■ EXERCISE OBJECTIVE: Whatever appears in the data below, copy it exactly.

(Dataset entries)
+ + + + + + +
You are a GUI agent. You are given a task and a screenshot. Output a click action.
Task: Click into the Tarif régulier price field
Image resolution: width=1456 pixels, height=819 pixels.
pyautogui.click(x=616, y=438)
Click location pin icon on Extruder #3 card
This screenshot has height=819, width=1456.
+ + + + + + +
■ SOLUTION FOR THIS PROBLEM:
You are a GUI agent. You are given a task and a screenshot. Output a click action.
Task: Click into the Tarif régulier price field
Image resolution: width=1456 pixels, height=819 pixels.
pyautogui.click(x=616, y=438)
Click location pin icon on Extruder #3 card
This screenshot has height=819, width=1456.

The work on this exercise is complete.